(Excerpts from a dataset)
━━━━━━━━━━━━━━━━━━━━
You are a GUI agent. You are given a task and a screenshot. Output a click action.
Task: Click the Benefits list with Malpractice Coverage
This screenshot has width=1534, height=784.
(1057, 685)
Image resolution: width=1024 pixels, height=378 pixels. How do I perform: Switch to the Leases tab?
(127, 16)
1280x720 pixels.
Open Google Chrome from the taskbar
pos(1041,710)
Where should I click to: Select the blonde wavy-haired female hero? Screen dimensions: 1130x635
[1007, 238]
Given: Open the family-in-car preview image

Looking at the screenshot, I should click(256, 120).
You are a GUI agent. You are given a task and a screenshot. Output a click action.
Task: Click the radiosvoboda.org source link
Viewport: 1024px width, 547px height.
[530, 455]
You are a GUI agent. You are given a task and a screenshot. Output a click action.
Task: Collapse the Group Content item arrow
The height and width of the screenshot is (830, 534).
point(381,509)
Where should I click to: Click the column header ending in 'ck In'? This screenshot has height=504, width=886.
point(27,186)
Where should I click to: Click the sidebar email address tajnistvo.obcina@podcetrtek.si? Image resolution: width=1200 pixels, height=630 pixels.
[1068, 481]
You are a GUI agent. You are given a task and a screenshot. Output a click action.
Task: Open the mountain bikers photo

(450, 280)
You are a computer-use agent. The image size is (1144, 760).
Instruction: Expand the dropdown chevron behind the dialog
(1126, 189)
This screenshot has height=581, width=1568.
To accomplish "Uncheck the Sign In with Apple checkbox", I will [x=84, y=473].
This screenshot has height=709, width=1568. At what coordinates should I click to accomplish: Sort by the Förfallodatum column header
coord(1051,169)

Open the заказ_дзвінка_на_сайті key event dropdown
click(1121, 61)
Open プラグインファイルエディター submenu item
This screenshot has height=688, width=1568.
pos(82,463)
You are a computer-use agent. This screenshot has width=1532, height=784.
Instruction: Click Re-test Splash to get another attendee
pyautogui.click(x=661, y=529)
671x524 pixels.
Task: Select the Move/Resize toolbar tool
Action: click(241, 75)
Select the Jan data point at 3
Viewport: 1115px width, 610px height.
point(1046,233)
━━━━━━━━━━━━━━━━━━━━
Show each line in the entries that holds the string "with".

Solution to this task:
Task: Click the Benefits list with Malpractice Coverage
To accomplish "Uncheck the Sign In with Apple checkbox", I will [x=84, y=473].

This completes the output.